-- Begin PASSAGE PROVIDED --
# Atomizer Stand



## Stroodlepuff (6/4/14)

I am looking for something like this (This is actually perfect) to use for our atomizers which are used for juice tastings.

The guy that made these (Coliseum Vape Stands) Is no longer making them and I cannot seem to find anything this simple yet effective anywhere else on the web..

Any ideas? Preferably someone who makes them in bulk so I don't have to wait for it to be made and 510 connections to be sourced to put onto the stand


----------



## Rob Fisher (6/4/14)

They look awesome!

Reactions: Like 1


----------



## Silver (6/4/14)

I was going to say @Stroodlepuff - if you find one, you may have to buy two of them. 

I think @Rob Fisher may also need a tasting stand for his stinky conversion facility...

Only kidding Rob.

Reactions: Like 2


----------



## annemarievdh (6/4/14)

Nice!! Can I please ask for everyone's old broken battery's.. want to make myself one. I just need the top of the old battery's


----------



## ET (6/4/14)

very cool


----------



## Stroodlepuff (6/4/14)

So I took a chance and mailed him  He said he can still make me one would be made and shipped in a week and a half. Let me know if you want one Rob I'll get pricing

Reactions: Like 1


----------



## Rob Fisher (6/4/14)

Stroodlepuff said:


> So I took a chance and mailed him  He said he can still make me one would be made and shipped in a week and a half. Let me know if you want one Rob I'll get pricing



I would be really interesting in hearing a price Stroods! I do NEED one of them! Thanks!


----------



## Stroodlepuff (6/4/14)

will let you know

Reactions: Like 1


----------



## devdev (6/4/14)

Also would like to know the price.

Purely for 'research' purposes

Reactions: Funny 1


----------
-- End PASSAGE PROVIDED --
-- Begin RECORDS PROVIDED --
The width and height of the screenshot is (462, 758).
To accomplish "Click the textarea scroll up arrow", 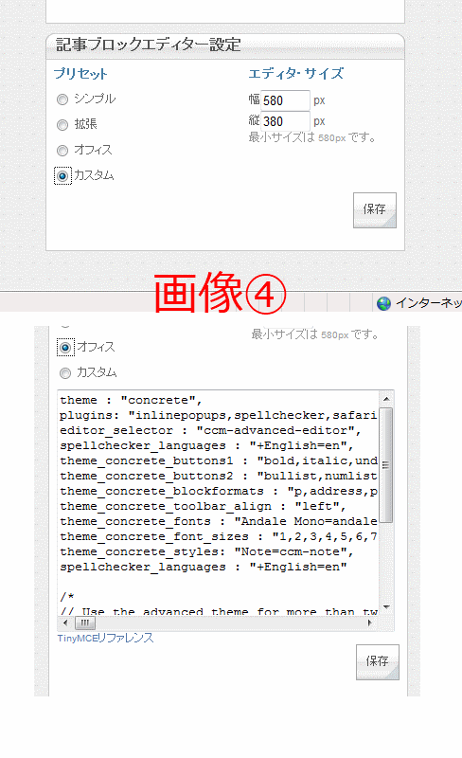I will pyautogui.click(x=386, y=399).
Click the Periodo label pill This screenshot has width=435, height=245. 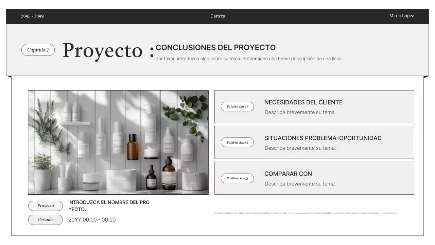click(x=45, y=219)
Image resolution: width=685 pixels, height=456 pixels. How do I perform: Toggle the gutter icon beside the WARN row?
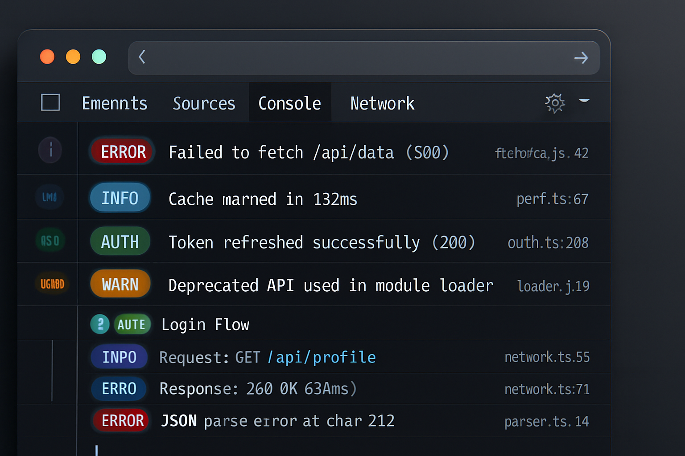pyautogui.click(x=52, y=284)
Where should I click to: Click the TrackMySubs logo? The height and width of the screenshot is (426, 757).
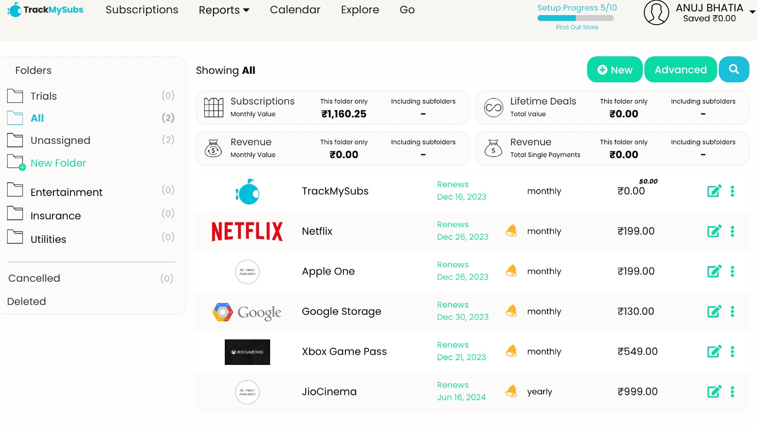(x=45, y=9)
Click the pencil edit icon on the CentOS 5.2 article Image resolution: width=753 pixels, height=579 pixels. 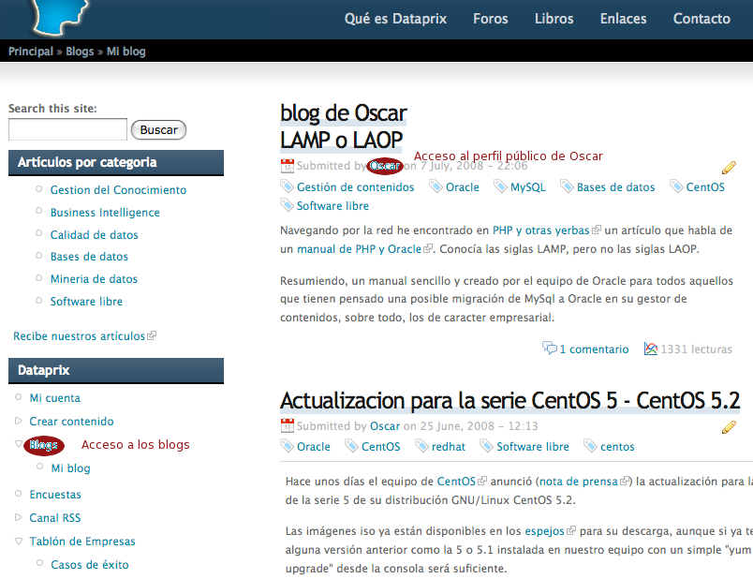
-- End RECORDS PROVIDED --
-- TASK LIST --
a) From the atomizer stand thread above, copy out the part that opens with the words containing "The guy that" and closes with "They look awesome!". Keep every word the same.
b) Answer these questions using the atomizer stand thread above:
(i) What name does the first post give in parentheses for the stands' maker?
(ii) How long did the maker say it would take to make and ship a stand?
(iii) Which part of old batteries does annemarievdh say she needs?

-- PER-TASK ANSWERS --
a)
The guy that made these (Coliseum Vape Stands) Is no longer making them and I cannot seem to find anything this simple yet effective anywhere else on the web..

Any ideas? Preferably someone who makes them in bulk so I don't have to wait for it to be made and 510 connections to be sourced to put onto the stand


----------



## Rob Fisher (6/4/14)

They look awesome!

b)
(i) Coliseum Vape Stands
(ii) A week and a half
(iii) The top